==== Inhoud dataset

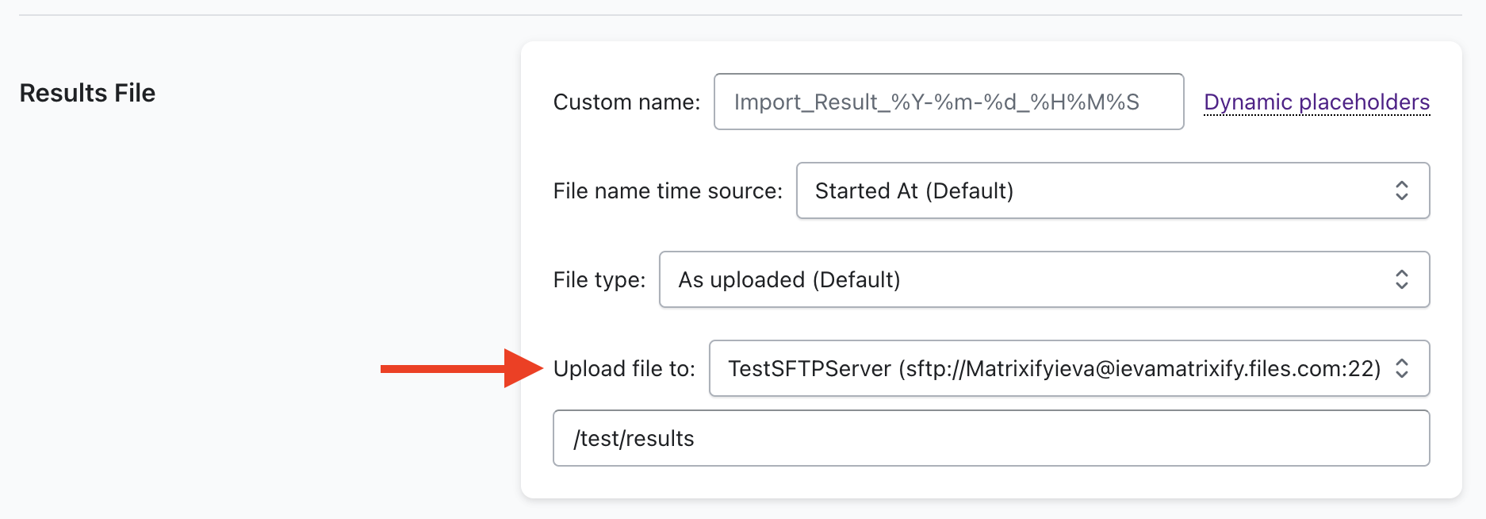Click the "Custom name:" label

[x=626, y=102]
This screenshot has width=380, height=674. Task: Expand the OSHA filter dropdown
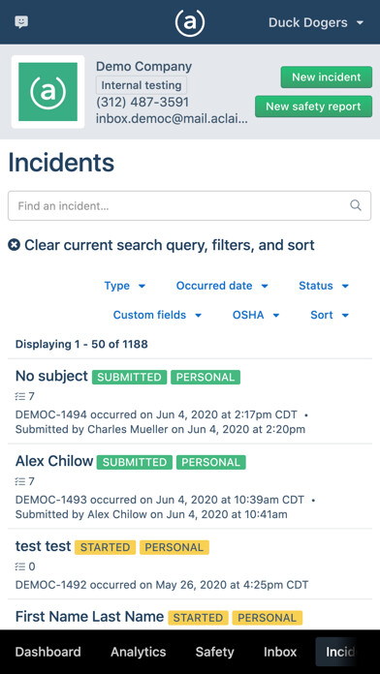click(x=256, y=315)
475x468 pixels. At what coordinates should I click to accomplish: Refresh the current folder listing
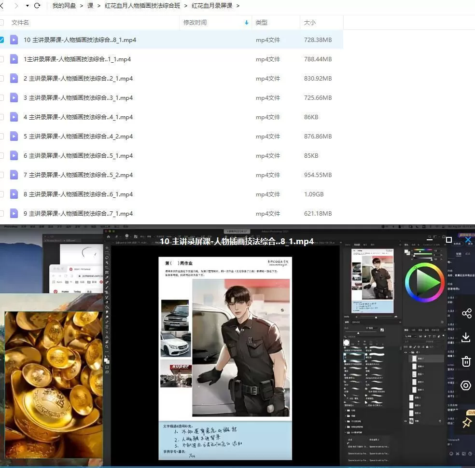pyautogui.click(x=37, y=6)
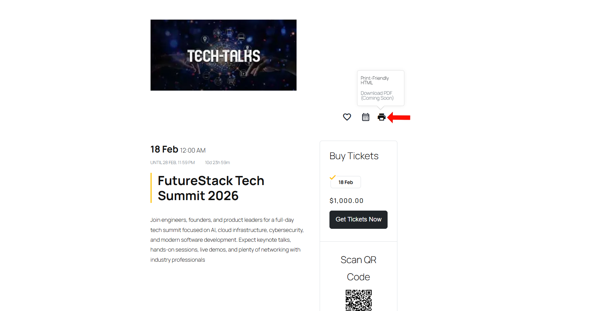The width and height of the screenshot is (591, 311).
Task: Click the 10d 23h 59m countdown
Action: point(217,163)
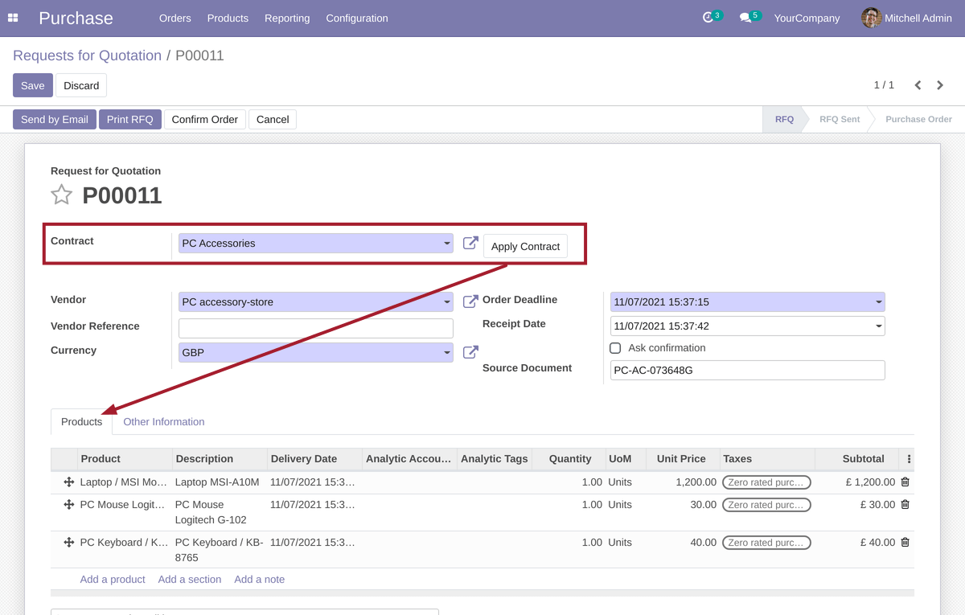
Task: Enable the Ask confirmation checkbox
Action: [615, 348]
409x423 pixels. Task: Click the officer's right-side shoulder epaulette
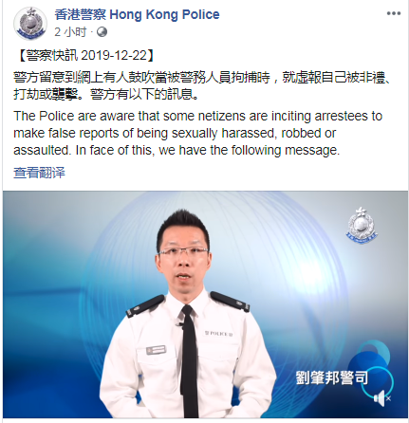click(x=230, y=302)
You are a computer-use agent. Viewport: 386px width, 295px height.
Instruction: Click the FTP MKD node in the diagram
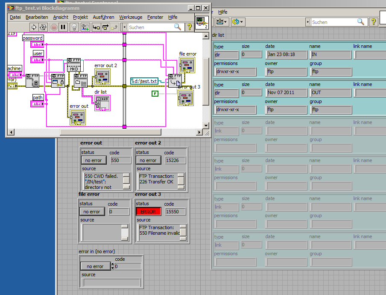(x=74, y=65)
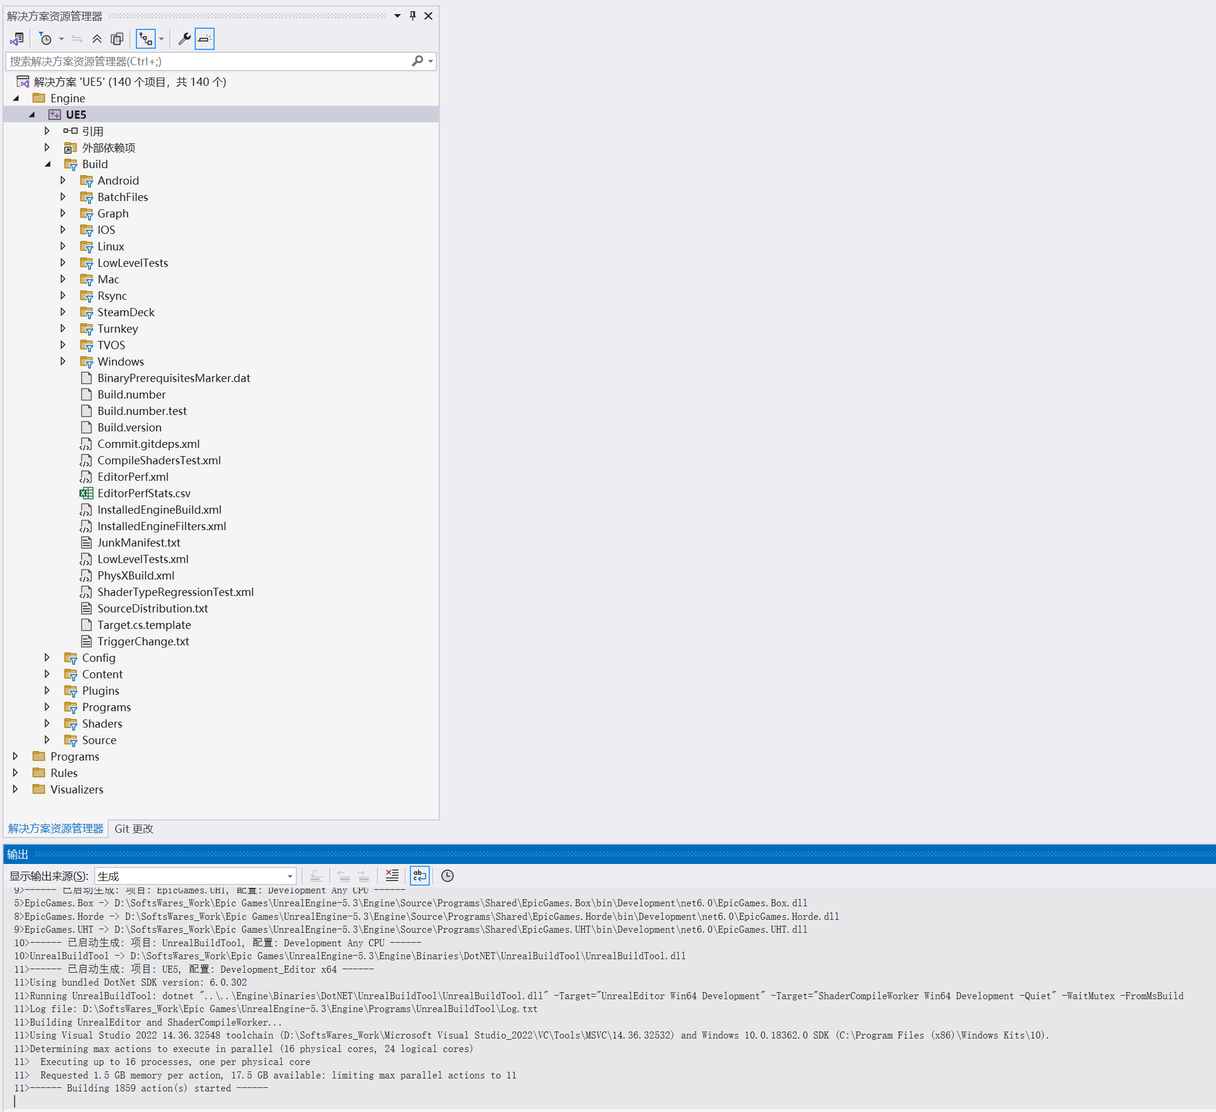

========

Opgave: Kun je het materiaal hierboven opnieuw weergeven, waarbij je "pixels" overal vervangt door "px" en de rest ongewijzigd laat? Laat de afbeeldingen daarbij weg.

Antwoord op opdracht:
Click the "Custom name:" label

[x=626, y=102]
This screenshot has width=380, height=674. Task: Expand the OSHA filter dropdown
click(x=256, y=315)
475x468 px. At what coordinates should I click to accomplish: Refresh the current folder listing
pyautogui.click(x=37, y=6)
The width and height of the screenshot is (591, 311).
Task: Click the 10d 23h 59m countdown
Action: point(217,163)
Task: Enable the Ask confirmation checkbox
Action: [615, 348]
409x423 px. Task: Click the officer's right-side shoulder epaulette
click(x=230, y=302)
You are a computer-use agent. Viewport: 386px width, 295px height.
Instruction: Click the FTP MKD node in the diagram
(x=74, y=65)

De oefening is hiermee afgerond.